SUPPLIED PASSAGE >>
Supertraits of Superstars: Success Secrets of Bollywood’s Brightest is a book which describes in detail the various traits of a few Bollywood actors that make them successful.
Priyanka Sinha Jha looks at eleven luminaries from Bollywood, and the attribute that is perhaps most responsible for their success. She details their stories, their struggles, their efforts to overcome setbacks, and what it is about them that made them not just reach the top of their game, but stay there. Be it Amitabh Bachchan’s discipline, Aamir Khan’s perfectionist nature, Salman Khan’s generosity, John Abraham’s enterprise or Aishwarya Rai Bachchan’s grace each star has one unique quality that others can imbibe to reach greater heights in their own lives. With pithy observations and inspirational conversations, Supertraits of Superstars will show you how to live life star-size.

Each chapter is dedicated to a particular star. The quotes and the caricatures of the artists at the beginning of their chapters is brilliantly done, this is followed by an introduction to their present status, name and fame in India and the world. It cites examples, incidences and dialogues from interviews to underline their distinctive features. It feels like you are reading your favourite Sunday newspaper column.

The author Priyanka Sinha Jha is an Indian journalist and author. She has written on a wide range of subjects starting from celebrities, films, to business. She is currently working as an editor with Screen, an entertainment weekly.

The book is a quick read which you wouldn’t want to put down once you begin.

GOAL >> According to the book review above, where does Priyanka Sinha Jha currently work as an editor?

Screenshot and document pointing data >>
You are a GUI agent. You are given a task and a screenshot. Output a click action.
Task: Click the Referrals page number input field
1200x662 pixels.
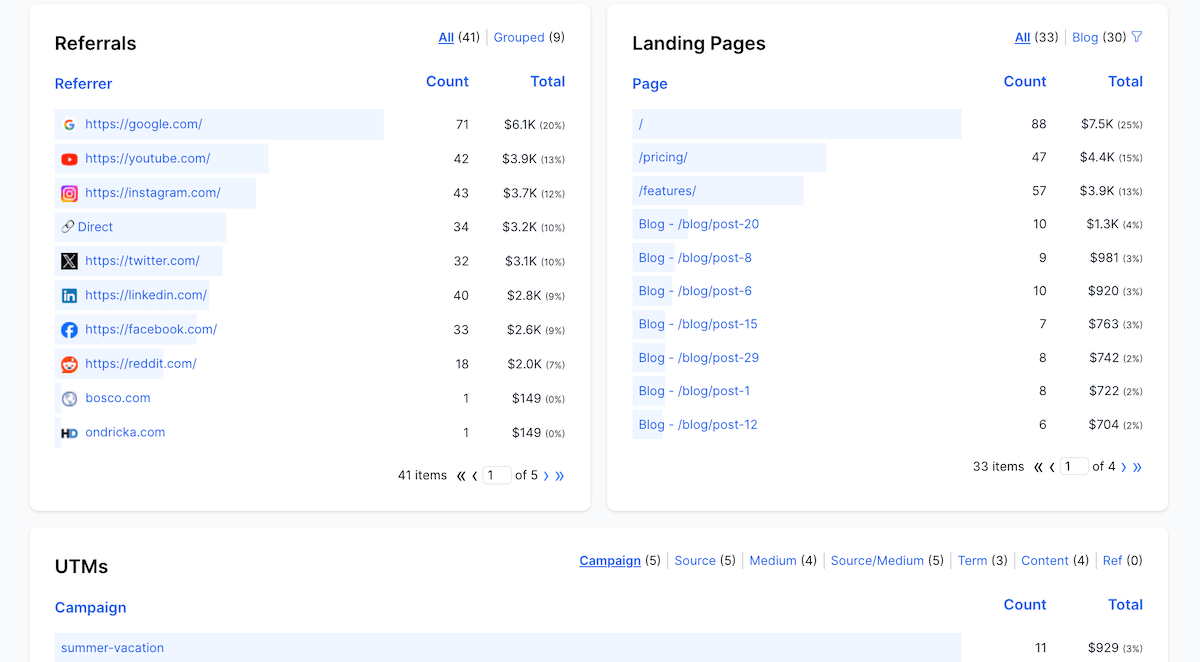pyautogui.click(x=496, y=476)
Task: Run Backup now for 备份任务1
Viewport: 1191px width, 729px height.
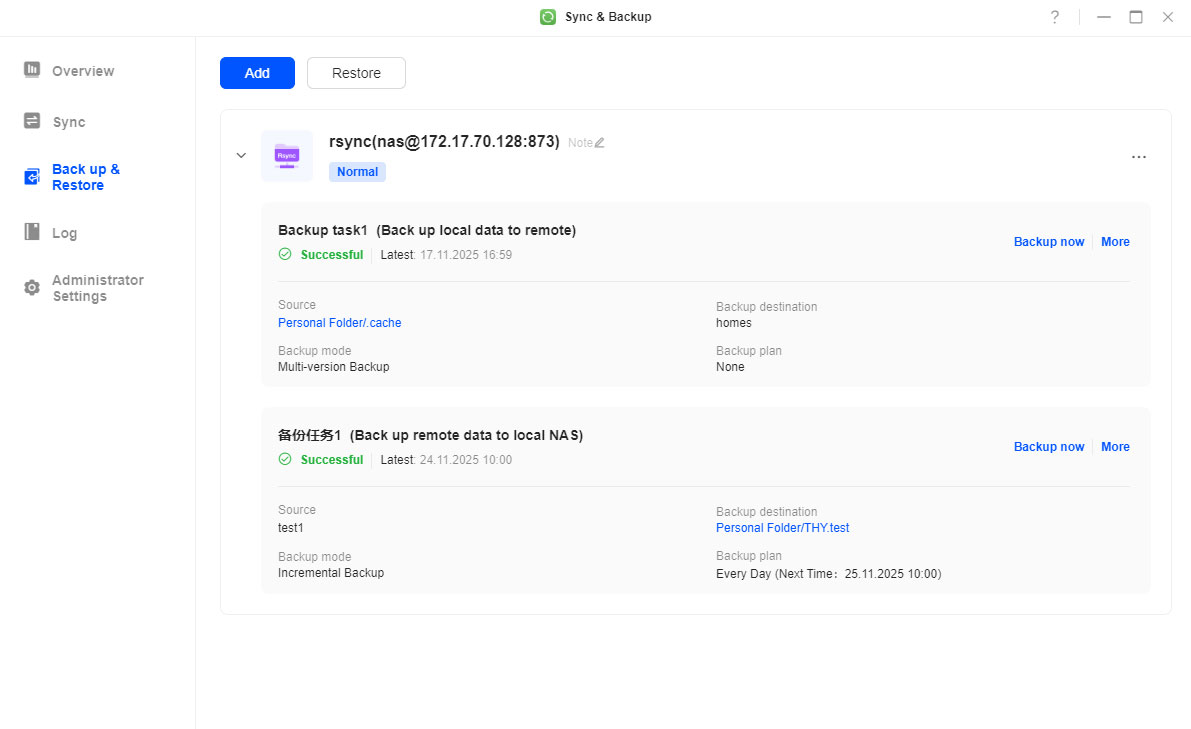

RESPONSE >> At Screen, an entertainment weekly.